WORK ITEM
Please return every line in the entries below with the word "agent" in it.

─── DATA SUPPLIED

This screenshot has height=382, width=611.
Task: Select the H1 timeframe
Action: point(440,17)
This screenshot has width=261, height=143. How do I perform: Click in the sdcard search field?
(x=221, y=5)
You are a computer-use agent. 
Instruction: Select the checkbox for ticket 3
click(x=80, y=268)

──────
─── DATA SUPPLIED

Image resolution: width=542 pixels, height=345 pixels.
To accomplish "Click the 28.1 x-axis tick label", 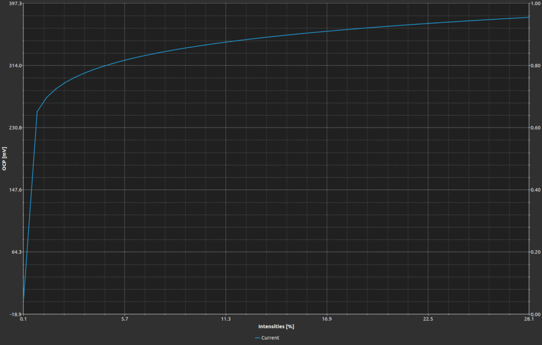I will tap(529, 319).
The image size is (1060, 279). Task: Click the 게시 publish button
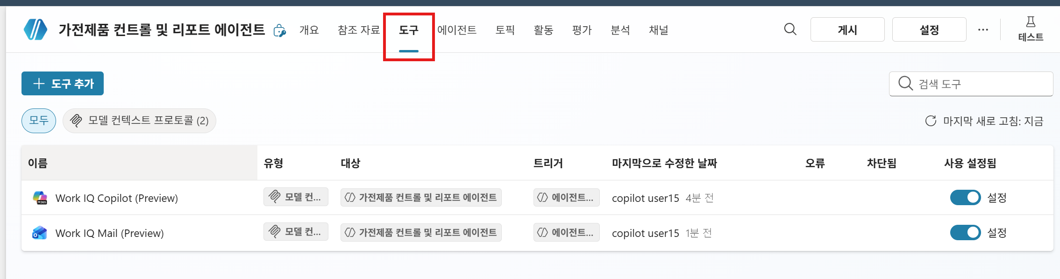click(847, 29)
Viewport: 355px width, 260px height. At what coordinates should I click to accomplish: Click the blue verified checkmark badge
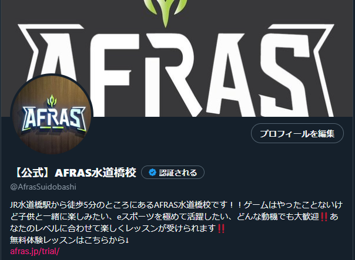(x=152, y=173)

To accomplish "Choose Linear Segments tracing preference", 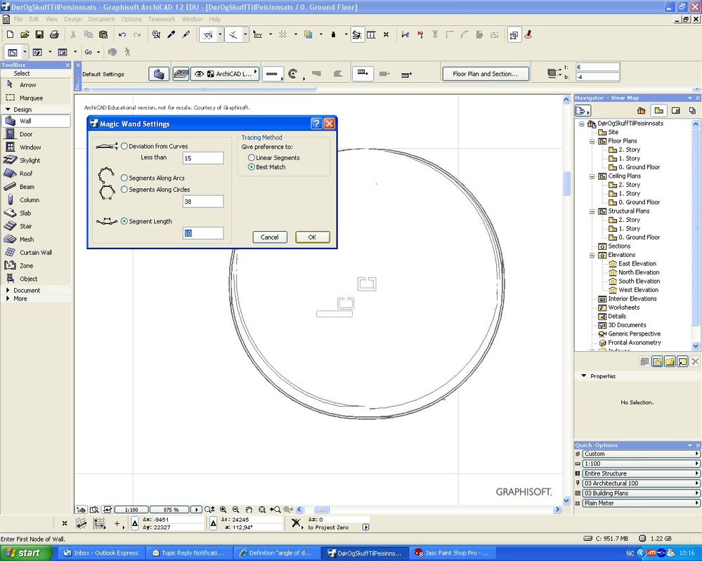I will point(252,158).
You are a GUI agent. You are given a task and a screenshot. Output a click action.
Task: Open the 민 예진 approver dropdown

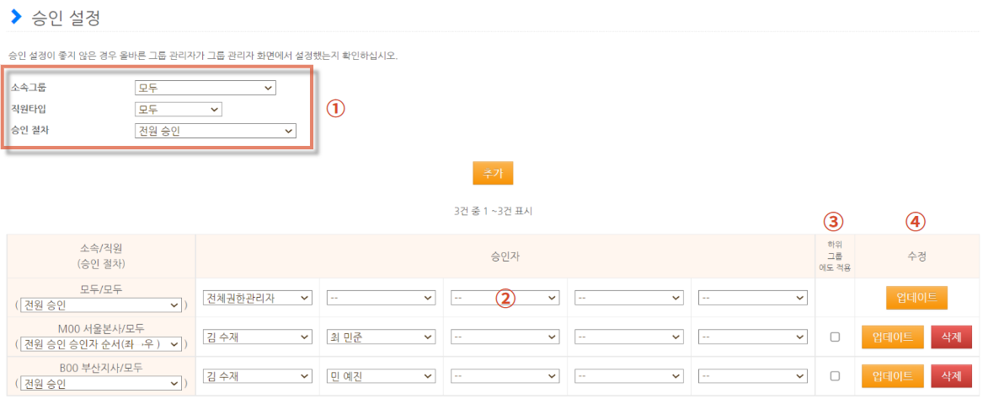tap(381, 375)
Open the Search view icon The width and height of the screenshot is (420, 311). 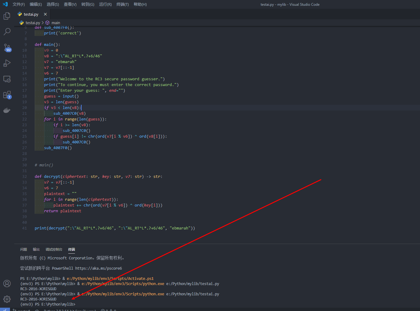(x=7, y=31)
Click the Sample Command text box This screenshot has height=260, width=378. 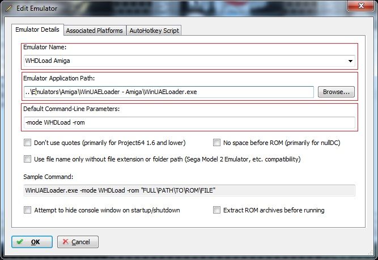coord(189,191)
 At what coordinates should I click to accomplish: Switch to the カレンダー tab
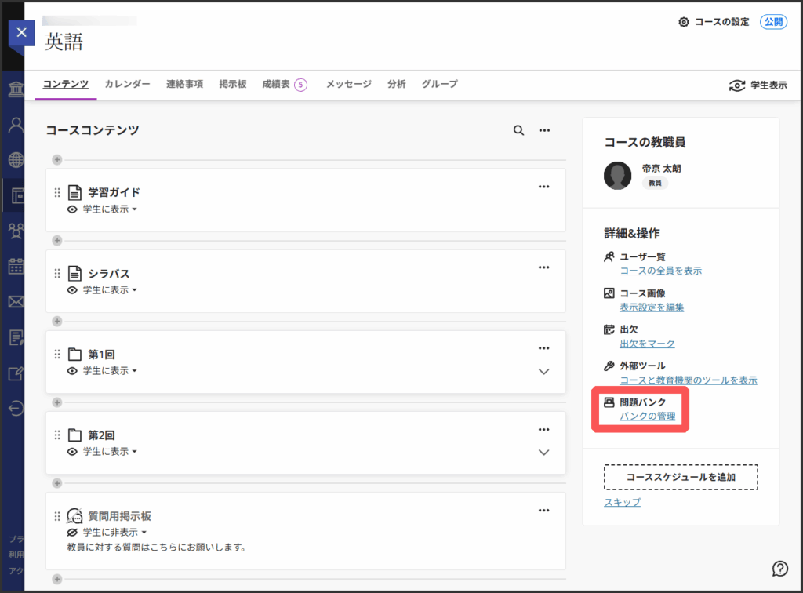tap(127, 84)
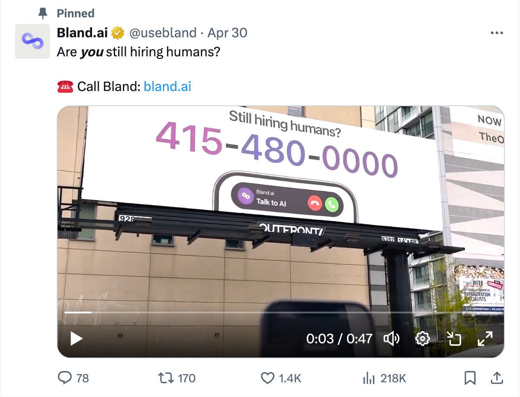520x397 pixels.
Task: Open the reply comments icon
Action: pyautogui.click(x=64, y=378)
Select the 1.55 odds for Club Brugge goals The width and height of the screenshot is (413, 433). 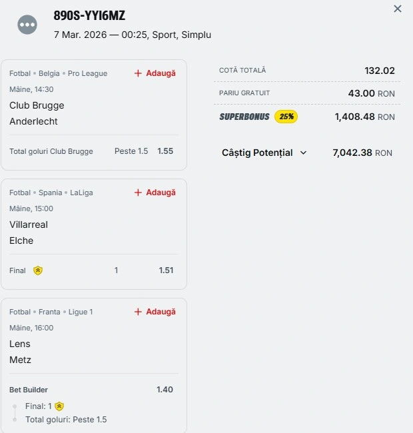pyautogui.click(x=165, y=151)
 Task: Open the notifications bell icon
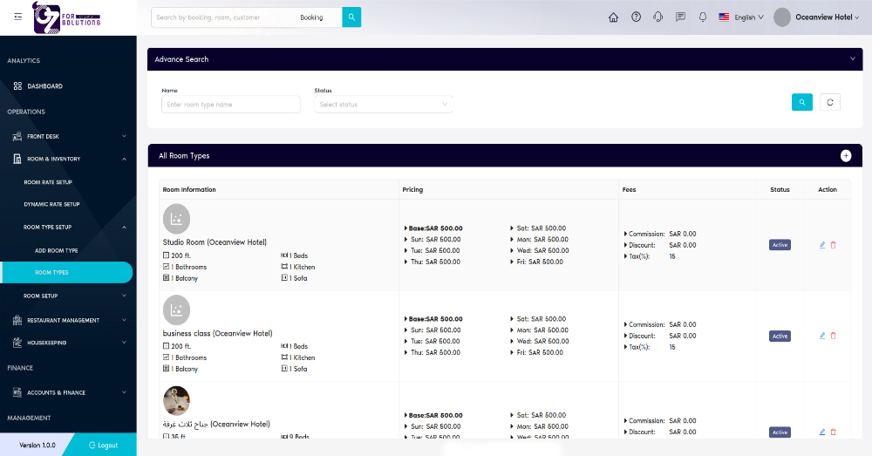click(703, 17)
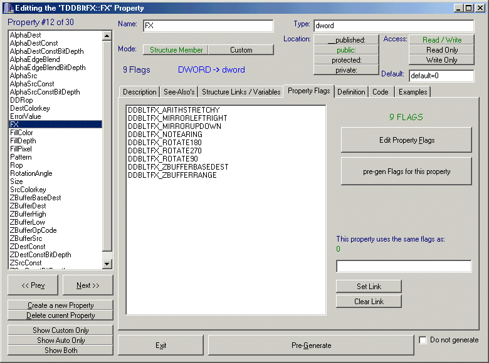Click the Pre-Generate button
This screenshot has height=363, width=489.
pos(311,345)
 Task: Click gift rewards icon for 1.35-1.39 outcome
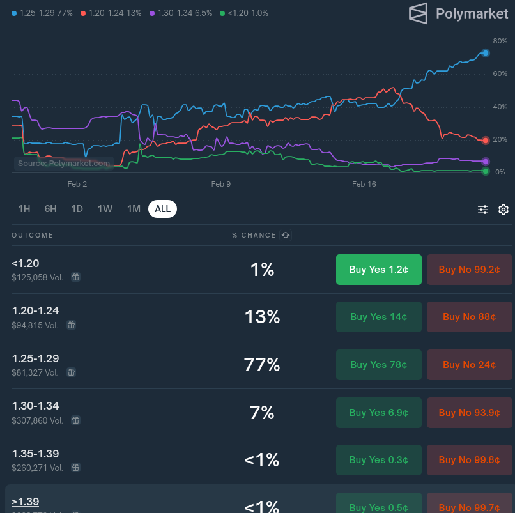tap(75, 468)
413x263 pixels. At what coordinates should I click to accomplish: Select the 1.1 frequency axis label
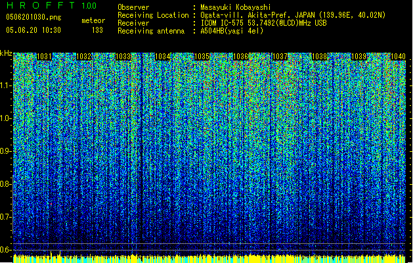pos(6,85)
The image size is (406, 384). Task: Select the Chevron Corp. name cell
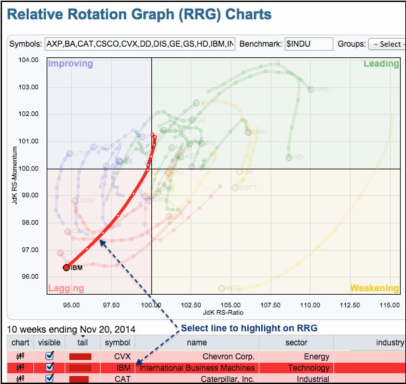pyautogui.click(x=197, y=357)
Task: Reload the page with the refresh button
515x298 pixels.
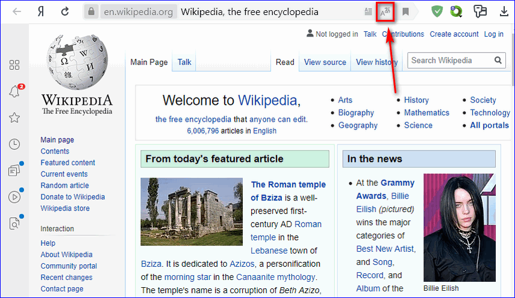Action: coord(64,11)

──────

SOLVED EXERCISE
You are a computer-use agent. 
You are a GUI agent. You are given a task and a screenshot. Output a click action.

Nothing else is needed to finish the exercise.